**Exercise requirements:**
In the listing below, find every line containing "Share" and copy it out.

-- Material for the task follows --

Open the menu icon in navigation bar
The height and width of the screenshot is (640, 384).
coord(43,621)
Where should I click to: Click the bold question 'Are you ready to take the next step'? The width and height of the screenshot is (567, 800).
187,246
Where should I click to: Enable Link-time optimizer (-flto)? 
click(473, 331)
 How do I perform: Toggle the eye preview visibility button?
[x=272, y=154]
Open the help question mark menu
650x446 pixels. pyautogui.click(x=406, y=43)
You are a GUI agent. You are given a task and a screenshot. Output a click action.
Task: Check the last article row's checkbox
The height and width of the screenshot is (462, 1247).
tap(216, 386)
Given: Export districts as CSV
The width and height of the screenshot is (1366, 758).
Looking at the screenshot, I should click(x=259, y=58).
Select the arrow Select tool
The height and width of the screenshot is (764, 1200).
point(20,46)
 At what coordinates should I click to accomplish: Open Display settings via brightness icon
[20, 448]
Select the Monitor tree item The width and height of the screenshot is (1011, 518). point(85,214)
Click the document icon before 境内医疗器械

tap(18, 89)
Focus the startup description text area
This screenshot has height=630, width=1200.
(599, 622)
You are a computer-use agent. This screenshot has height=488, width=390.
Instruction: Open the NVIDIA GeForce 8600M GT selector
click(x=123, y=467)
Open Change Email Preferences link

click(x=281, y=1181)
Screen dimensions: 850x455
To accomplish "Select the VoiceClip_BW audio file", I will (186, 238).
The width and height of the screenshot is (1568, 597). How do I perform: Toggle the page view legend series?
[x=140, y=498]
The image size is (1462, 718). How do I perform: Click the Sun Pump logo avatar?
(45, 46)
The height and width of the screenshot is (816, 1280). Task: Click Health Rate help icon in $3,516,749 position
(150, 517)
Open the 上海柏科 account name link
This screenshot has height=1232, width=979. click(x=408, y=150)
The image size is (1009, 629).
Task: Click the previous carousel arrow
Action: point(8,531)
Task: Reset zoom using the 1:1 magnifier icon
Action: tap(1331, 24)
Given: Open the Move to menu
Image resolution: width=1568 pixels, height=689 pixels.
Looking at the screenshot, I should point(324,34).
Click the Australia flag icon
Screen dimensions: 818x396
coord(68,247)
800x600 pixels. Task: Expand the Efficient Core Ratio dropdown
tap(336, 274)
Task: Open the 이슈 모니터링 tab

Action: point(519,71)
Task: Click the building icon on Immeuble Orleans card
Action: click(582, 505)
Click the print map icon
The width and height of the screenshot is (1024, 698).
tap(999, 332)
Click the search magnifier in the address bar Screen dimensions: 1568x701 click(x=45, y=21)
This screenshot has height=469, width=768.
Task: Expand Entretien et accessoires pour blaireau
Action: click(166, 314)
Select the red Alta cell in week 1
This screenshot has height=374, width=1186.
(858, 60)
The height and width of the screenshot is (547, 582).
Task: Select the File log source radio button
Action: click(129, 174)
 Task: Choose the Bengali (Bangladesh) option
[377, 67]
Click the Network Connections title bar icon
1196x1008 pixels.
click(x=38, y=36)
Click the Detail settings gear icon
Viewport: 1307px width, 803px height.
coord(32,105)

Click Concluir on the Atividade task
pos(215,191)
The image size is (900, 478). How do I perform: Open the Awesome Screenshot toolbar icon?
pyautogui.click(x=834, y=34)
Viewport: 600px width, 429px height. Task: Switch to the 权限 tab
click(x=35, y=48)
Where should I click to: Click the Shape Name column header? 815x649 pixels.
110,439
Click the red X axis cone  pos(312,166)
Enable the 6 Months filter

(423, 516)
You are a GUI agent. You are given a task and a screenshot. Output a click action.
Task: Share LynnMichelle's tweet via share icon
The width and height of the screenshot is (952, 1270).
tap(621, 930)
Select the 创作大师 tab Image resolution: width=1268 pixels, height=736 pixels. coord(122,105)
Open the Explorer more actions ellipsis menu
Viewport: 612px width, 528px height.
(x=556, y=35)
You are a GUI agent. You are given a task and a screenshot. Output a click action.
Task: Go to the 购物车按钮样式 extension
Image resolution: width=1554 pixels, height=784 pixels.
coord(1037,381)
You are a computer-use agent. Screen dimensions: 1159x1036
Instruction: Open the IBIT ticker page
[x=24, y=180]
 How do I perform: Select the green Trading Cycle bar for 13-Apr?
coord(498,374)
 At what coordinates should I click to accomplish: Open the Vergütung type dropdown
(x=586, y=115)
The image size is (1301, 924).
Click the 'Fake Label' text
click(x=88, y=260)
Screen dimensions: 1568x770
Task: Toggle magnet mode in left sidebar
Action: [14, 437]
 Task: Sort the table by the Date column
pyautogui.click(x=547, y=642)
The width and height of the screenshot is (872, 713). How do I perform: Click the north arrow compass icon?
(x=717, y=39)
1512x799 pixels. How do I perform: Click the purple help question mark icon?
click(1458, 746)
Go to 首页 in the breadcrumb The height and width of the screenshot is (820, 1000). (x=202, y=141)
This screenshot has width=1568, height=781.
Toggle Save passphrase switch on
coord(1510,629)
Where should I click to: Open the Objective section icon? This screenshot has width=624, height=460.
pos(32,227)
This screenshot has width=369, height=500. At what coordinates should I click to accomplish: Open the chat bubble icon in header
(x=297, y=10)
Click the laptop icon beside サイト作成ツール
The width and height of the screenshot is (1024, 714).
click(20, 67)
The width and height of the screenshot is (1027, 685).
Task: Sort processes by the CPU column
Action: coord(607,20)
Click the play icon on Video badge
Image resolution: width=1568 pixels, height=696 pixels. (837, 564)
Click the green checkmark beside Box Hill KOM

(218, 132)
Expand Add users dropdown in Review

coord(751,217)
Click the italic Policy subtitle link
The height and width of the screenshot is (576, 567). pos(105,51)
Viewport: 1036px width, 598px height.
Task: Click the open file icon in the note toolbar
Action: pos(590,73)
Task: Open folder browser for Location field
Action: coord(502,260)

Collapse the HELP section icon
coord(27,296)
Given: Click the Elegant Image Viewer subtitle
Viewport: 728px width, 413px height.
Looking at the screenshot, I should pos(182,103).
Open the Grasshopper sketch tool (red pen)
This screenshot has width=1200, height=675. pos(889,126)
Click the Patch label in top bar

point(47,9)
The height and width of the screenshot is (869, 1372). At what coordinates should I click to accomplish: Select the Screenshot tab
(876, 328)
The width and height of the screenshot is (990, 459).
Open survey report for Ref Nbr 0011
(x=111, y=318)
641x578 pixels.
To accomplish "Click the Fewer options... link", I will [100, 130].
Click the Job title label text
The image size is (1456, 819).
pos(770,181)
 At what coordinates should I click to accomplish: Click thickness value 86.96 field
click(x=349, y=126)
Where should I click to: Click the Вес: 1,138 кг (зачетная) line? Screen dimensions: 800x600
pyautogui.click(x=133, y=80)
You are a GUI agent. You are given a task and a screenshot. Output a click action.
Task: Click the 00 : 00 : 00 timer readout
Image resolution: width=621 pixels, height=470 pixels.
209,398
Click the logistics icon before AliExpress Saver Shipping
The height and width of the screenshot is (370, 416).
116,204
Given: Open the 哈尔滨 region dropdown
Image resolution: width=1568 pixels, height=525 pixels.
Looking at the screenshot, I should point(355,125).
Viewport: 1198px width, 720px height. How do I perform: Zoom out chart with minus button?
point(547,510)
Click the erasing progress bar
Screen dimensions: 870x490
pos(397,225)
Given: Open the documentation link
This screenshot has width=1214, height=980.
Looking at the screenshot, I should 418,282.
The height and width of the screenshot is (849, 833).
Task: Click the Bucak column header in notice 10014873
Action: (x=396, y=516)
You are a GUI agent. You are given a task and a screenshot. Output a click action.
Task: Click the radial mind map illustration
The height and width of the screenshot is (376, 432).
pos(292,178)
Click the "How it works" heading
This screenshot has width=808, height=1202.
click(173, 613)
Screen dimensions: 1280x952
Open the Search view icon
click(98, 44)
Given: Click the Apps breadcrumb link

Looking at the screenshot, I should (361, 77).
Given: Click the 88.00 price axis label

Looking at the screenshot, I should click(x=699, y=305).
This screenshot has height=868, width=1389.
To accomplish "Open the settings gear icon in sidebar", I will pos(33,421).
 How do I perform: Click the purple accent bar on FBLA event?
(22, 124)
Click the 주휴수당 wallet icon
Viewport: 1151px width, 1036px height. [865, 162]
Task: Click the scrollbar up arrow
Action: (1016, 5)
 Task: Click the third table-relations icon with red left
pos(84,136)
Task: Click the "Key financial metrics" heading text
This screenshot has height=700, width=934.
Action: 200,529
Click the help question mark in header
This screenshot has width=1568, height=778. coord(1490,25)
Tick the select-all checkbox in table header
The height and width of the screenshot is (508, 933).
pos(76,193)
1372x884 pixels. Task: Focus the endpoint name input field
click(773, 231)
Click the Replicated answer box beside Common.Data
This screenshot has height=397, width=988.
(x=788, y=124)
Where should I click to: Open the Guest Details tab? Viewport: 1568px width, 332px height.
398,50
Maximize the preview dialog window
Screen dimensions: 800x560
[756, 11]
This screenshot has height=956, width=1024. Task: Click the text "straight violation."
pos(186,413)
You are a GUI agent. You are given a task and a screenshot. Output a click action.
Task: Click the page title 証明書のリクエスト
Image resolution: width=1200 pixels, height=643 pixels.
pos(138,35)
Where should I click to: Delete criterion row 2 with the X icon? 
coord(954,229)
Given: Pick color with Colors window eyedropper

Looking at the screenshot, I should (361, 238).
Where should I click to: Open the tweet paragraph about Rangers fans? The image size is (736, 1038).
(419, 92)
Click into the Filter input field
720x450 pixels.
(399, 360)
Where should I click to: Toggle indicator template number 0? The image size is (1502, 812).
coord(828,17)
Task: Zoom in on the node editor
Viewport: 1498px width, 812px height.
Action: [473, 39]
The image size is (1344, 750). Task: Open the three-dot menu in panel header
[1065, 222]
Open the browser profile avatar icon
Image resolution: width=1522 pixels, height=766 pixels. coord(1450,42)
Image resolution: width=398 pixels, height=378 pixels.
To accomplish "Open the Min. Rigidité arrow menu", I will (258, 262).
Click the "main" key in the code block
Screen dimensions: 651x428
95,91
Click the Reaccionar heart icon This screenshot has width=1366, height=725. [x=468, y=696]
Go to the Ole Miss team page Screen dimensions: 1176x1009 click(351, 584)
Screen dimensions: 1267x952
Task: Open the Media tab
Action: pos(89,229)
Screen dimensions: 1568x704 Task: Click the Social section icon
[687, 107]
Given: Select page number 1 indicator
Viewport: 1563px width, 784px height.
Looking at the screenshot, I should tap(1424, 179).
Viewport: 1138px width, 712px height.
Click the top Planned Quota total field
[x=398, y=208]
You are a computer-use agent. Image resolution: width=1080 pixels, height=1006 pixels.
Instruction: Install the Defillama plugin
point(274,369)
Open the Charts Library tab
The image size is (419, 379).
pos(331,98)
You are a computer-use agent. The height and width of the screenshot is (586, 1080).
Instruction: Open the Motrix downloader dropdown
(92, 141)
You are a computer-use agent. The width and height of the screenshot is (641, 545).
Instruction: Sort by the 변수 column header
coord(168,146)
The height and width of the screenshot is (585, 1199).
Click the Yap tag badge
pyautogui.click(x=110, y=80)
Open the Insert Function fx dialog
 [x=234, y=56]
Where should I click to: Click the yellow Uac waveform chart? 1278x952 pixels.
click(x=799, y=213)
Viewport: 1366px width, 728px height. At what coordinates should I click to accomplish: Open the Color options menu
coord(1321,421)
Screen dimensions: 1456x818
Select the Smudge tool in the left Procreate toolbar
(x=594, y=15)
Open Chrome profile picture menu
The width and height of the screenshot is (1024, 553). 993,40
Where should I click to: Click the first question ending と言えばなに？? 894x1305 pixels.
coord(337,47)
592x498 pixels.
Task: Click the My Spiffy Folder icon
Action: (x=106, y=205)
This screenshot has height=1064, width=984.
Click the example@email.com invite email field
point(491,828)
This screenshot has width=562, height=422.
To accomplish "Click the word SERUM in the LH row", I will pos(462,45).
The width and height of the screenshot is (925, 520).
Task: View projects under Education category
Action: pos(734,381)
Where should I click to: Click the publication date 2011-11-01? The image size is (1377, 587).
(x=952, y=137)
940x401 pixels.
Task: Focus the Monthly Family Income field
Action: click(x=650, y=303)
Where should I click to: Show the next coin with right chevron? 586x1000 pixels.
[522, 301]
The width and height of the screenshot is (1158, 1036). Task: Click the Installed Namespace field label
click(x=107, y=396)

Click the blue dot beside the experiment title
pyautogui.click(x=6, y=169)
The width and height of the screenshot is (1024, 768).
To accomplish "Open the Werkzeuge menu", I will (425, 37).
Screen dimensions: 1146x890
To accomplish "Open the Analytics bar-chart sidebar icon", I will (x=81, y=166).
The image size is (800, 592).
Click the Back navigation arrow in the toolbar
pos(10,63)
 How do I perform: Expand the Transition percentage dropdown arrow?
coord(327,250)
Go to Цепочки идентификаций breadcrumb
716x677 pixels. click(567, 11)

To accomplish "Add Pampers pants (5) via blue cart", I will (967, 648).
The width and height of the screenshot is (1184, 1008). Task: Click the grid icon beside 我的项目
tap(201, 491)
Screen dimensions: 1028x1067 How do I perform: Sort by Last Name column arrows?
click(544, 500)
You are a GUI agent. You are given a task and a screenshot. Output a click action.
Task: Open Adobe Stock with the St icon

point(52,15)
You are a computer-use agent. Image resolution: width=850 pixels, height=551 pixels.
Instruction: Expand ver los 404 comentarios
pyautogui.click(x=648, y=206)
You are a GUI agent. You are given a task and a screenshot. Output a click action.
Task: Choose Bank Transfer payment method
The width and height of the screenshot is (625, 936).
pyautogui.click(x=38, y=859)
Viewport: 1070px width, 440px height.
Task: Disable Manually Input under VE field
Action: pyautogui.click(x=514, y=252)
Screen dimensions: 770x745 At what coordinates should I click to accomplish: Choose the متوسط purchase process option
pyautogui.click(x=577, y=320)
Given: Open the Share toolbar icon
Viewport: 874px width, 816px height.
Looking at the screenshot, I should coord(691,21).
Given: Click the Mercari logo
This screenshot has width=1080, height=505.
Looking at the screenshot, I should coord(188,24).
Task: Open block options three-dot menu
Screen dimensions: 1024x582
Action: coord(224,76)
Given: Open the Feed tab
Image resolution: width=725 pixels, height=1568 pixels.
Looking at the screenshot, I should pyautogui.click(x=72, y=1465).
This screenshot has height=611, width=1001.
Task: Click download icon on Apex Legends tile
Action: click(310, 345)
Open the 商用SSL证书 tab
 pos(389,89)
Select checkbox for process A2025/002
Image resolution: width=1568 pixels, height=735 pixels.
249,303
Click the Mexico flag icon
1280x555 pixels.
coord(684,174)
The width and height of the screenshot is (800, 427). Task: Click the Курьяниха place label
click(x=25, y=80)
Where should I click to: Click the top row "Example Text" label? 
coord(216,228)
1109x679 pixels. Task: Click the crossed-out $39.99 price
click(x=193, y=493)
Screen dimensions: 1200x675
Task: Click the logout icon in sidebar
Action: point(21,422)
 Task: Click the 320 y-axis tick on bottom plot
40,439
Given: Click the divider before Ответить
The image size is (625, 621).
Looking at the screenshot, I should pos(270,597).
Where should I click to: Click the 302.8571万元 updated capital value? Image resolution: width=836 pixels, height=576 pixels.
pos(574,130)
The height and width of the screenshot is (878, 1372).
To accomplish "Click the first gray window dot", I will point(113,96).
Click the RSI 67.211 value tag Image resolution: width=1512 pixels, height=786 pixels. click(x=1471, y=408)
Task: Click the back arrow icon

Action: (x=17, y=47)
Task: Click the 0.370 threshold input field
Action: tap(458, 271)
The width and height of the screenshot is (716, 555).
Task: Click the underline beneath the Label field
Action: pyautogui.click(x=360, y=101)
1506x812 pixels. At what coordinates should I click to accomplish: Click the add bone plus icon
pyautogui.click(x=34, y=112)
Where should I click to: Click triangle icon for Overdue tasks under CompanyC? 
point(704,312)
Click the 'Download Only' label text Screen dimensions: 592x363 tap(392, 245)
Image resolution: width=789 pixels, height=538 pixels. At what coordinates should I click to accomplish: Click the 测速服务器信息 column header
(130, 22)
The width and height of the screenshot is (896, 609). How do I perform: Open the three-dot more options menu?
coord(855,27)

-- Material for the task concluded --

**Task response:**
Task: Share LynnMichelle's tweet via share icon
Given: Open the Share toolbar icon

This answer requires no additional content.